**** Dataset extract
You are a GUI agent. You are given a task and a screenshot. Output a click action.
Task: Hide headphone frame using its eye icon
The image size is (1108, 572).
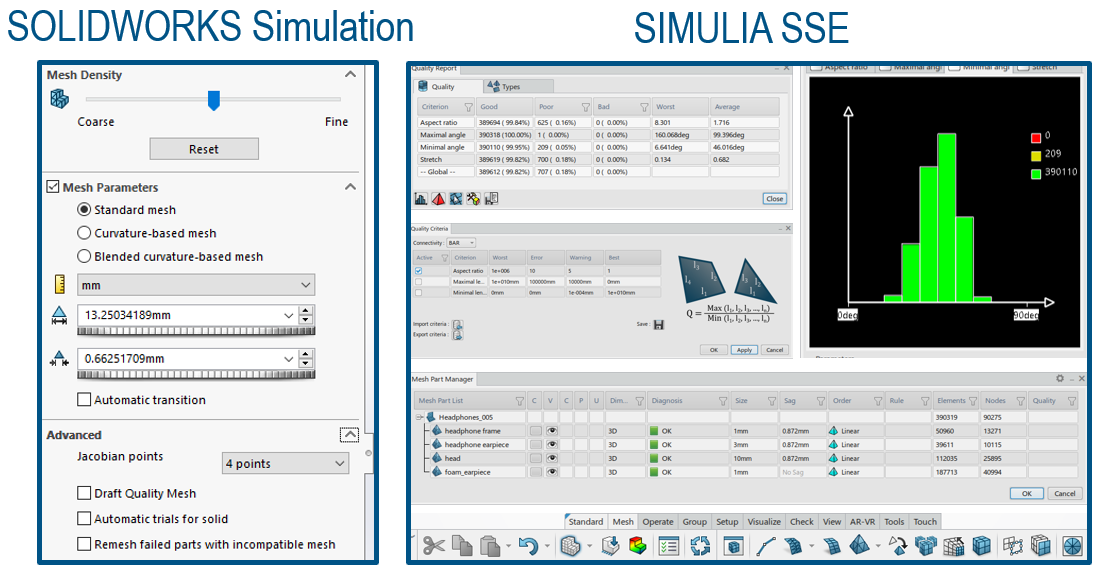[552, 430]
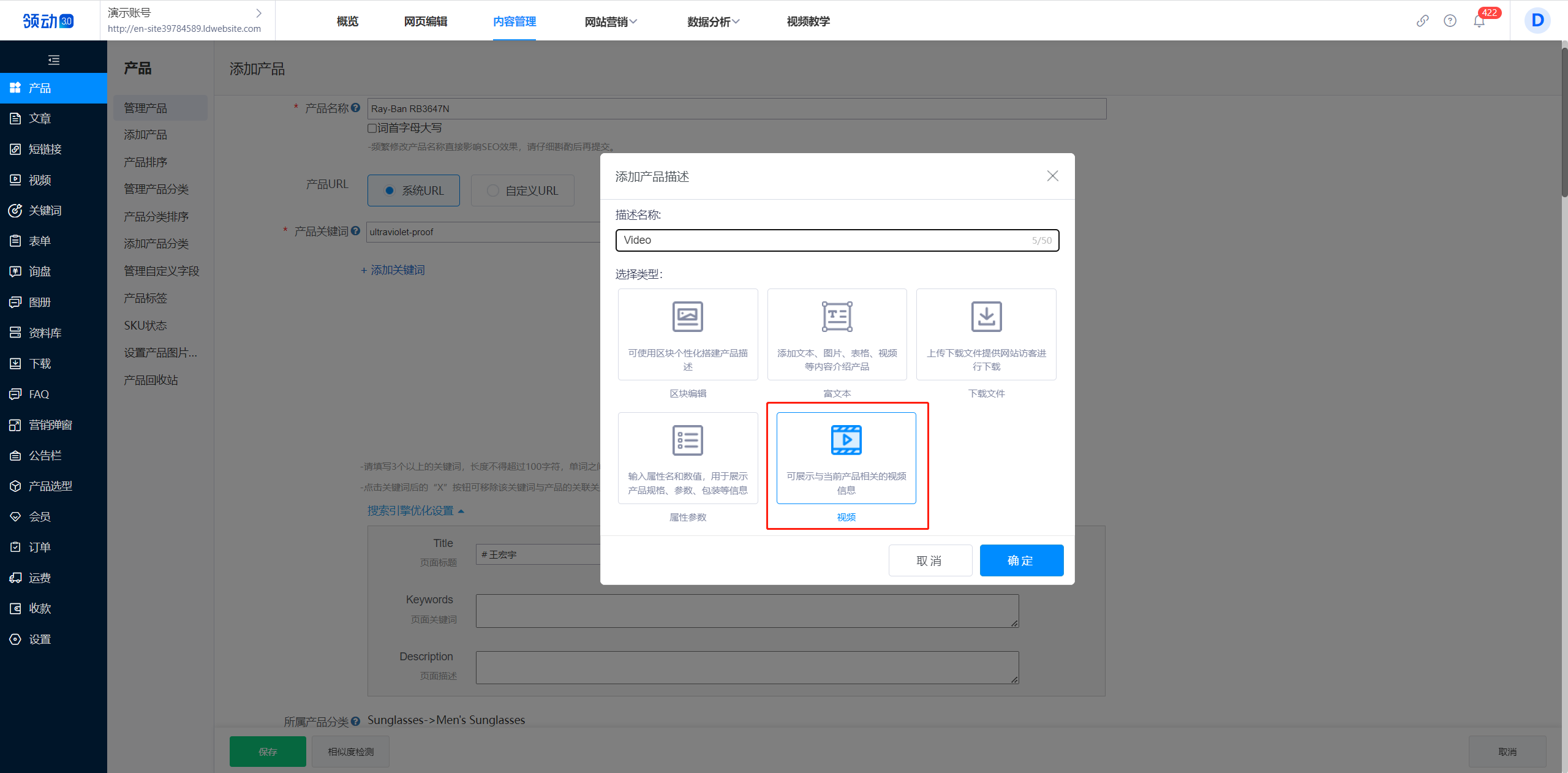Choose the 富文本 rich text type icon
Viewport: 1568px width, 773px height.
[837, 317]

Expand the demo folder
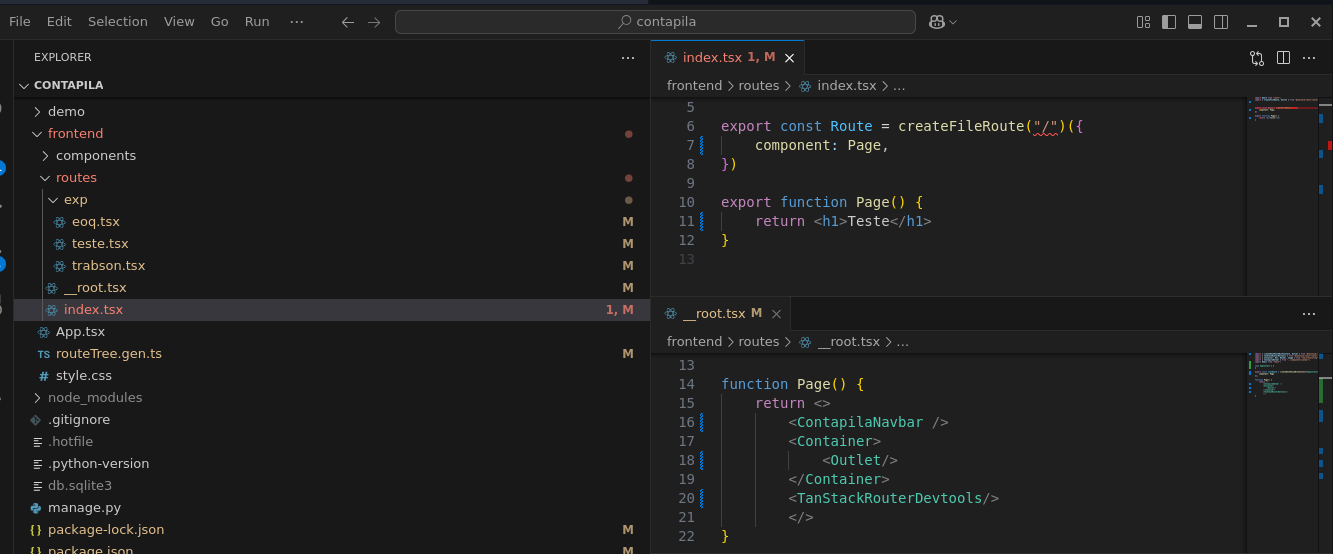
********
▸ **Task statement**: Rewrite the data above with "Expand" switched to "Open" and everything else left as is. Leave out the pictures.

▸ **Result**:
You are a GUI agent. You are given a task and a screenshot. Output a click action.
Task: Hide headphone frame using its eye icon
The image size is (1108, 572).
[552, 430]
Choose the 富文本 rich text type icon
Viewport: 1568px width, 773px height.
[837, 317]

Open the demo folder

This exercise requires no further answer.